Profile: Phantom Lady
Today, comics readers are familiar to the point of stultification with the sight of a female superhero fighting crime while wearing a swimsuit (or less). Phantom Lady is tied with The Black Cat for the dubious distinction of having been the first. Both debuted in the August, 1941 issues of their original venues — the latter in Harvey's Pocket Comics, and the former in Quality's Police Comics #1.
It was, however, Phantom Lady who lasted longer and achieved greater notoriety. In fact, while The Black Cat never did anything more socially unacceptable than a few mild cheesecake shots, Phantom Lady made the big time — one of her covers was printed in Dr. Fredric Wertham's 1954 anti-comic book tome, Seduction of the Innocent, as an illustration of an intolerable (by 1950s standards) corrupter of American youth.
At first, she wasn't at all that way. Like Doll Man, Blackhawk and quite a few other early Quality Comics characters, she originally came out of the Eisner-Iger Studio, which earned its daily bread by supplying comic book publishers with ready-to-print features. Cartoonist Arthur Peddy (Red Panther, Captain Savage)), working for Eisner-Iger, crafted her early adventures, in which she wore a reasonably modest yellow bathing suit and green cape, and didn't do anything the least bit salacious.

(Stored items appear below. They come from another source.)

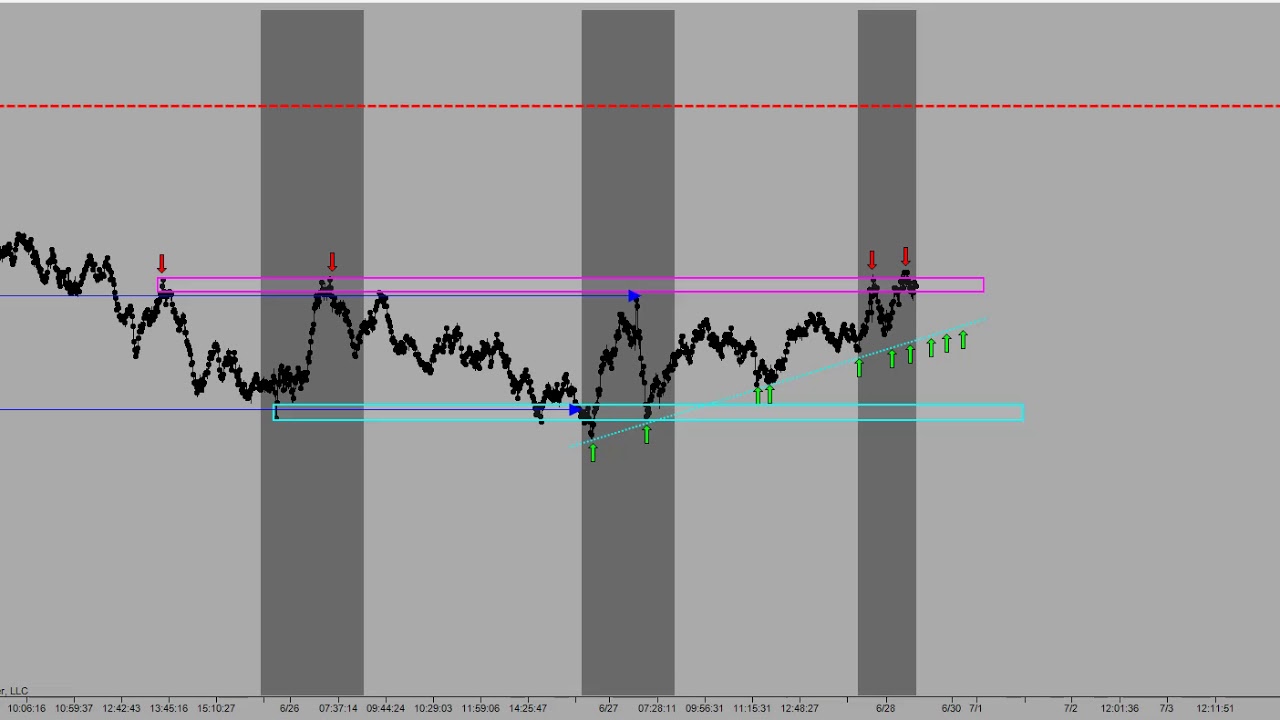This screenshot has width=1280, height=720.
Task: Select the red down arrow above the 6/28 high
Action: coord(871,261)
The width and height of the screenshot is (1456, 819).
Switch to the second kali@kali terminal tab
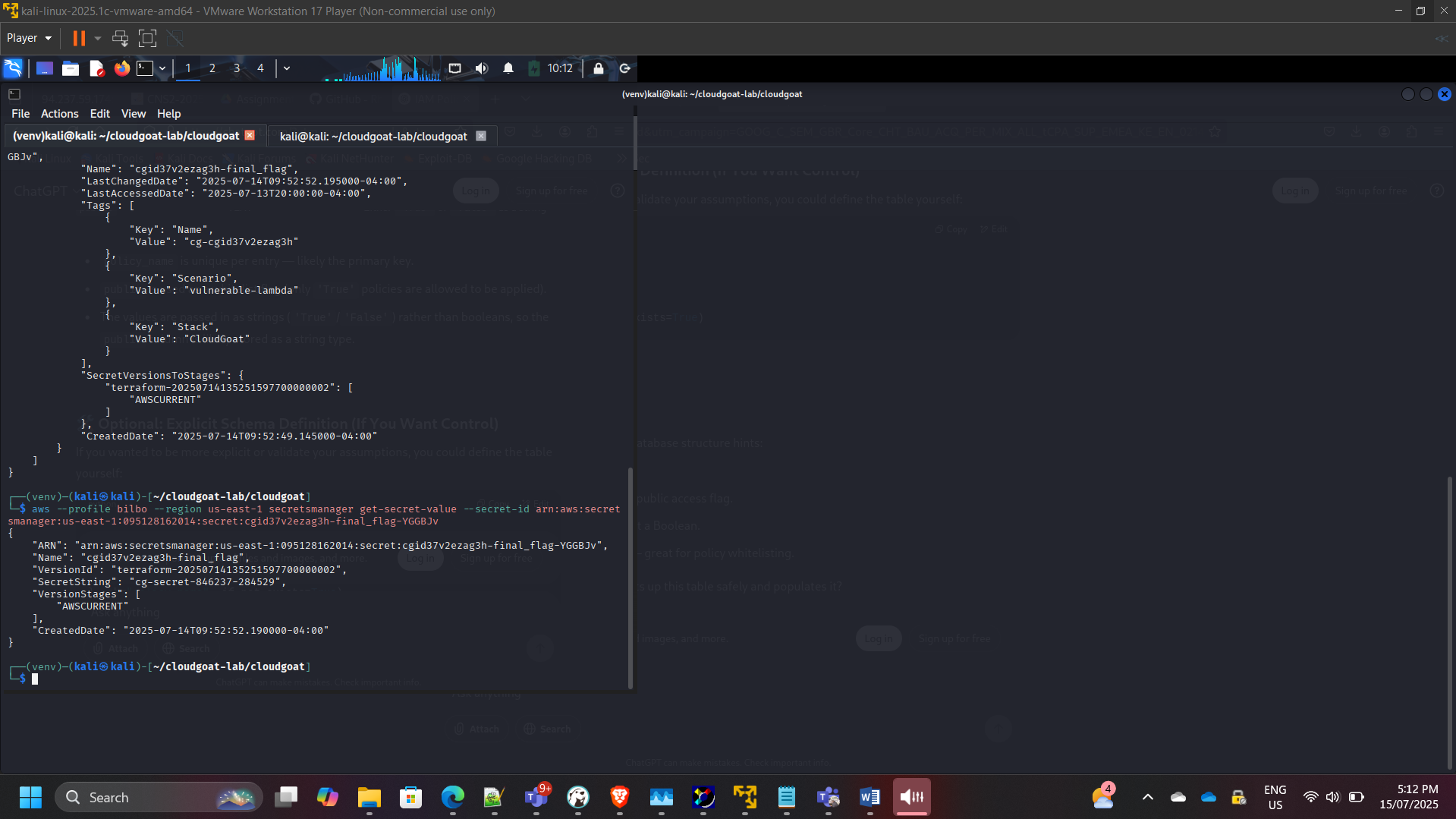[373, 137]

In fact, other than being female, she was fairly typical of the character's that occupied the back pages of early-1940s comic book anthologies. In everyday life, she was Sandra Knight, daughter of Senator Henry Knight, a pampered Washington, DC socialite who contributed little or nothing to the world. One day, on the Capitol steps, she saved her father from an assassination attempt, and that gave her a taste for adventuring. As she fashioned her evil-bashing outfit, she took the trouble to appropriate an amazing invention that happened to be lying around the house — a "Blackout Ray", capable of casting dark just as a flashlight casts light, which had been given to her father by an inventor friend, a Professor Davis. This basic scenario — Washington setting, senator's socialite daughter, wielding what might be called a "flashdark" — was used in most of Phantom Lady's later incarnations.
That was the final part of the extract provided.